American pop/rock group

All Sports Band was an American pop/rock musical group who saw minor Billboard chart success in the early 1980s. The band was founded by Tracy Coats, who sought to appeal to a youthful market by dressing the band members as sports figures. Coats spent 18 months auditioning tapes before selecting the band members. The represented sports were auto racing, baseball, boxing, football, and martial arts. The band appeared on both Solid Gold and American Bandstand.

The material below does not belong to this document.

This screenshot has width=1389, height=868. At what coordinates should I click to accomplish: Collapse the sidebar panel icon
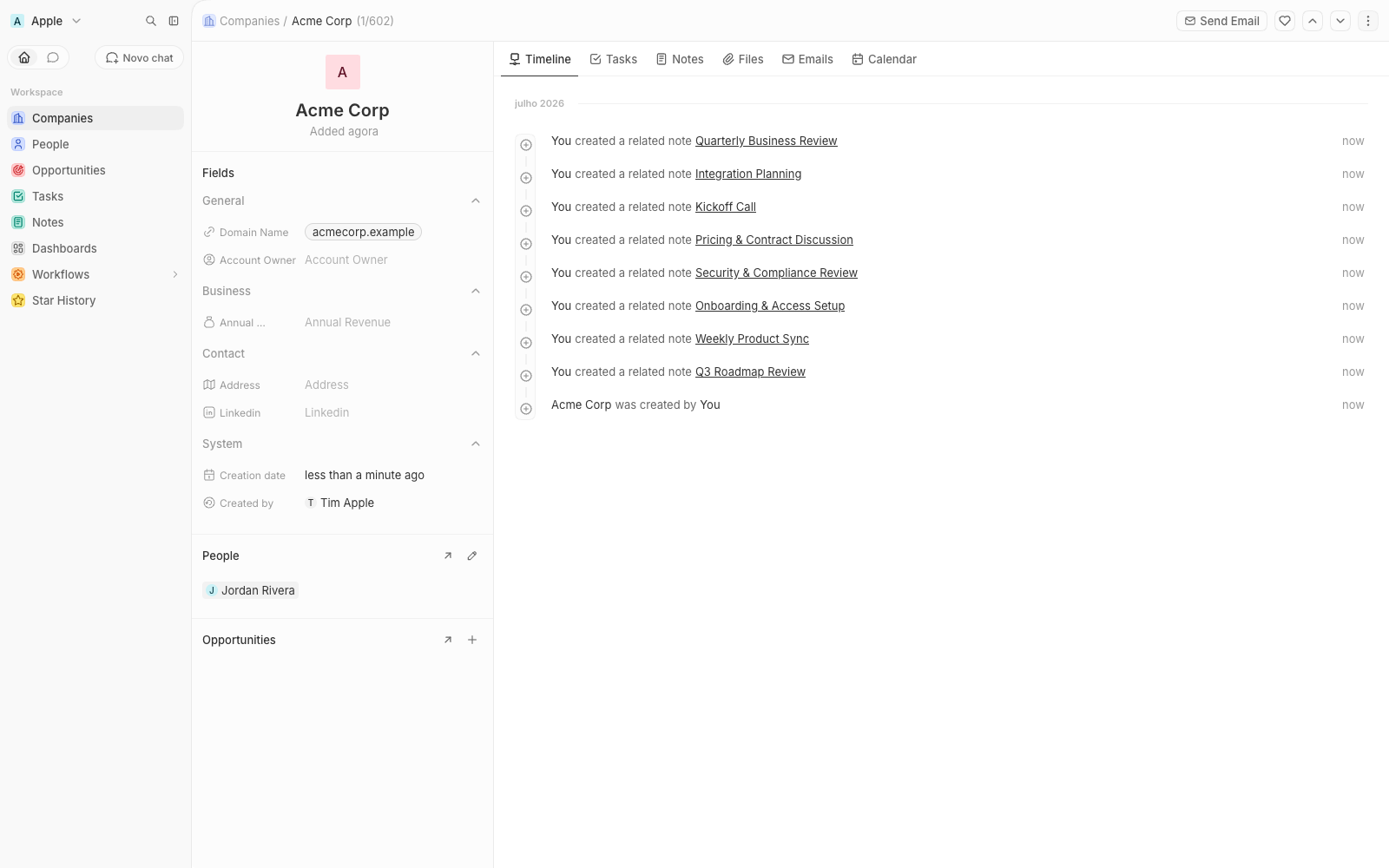tap(174, 21)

Coats explained his concept for the band, saying, "Most of the athletes I've known were closet rock 'n' rollers, and most of [the] musicians I've known were closet athletes. It seemed only natural to combine the two obsessions."

==Personnel==
- Alfonso Carey (bass; dressed as a football player)
- Jimmy Clark (credited as "The Boxer") (drums; boxer)
- Cy Sulak (guitar; baseball player)
- Chuck Kentis (keyboards; race-car driver)
- Michael-John Toste (vocals; martial artist)

==Discography==
All of the band's recordings appeared on Radio Records, a short-lived imprint of Atlantic Records.

===Singles===

| Year | Title | Peak chart positions | Album |
US
| 1981 | "I'm Your Superman" | 93 | All Sports Band |
| "Opposites Do Attract" | 78 |
| 1982 | "Givin' Your Love To Me" | — | Non-album single |
| 1982 | "Jet Set" | — | Non-album single |

"—" denotes a recording that did not chart or was not released in that territory.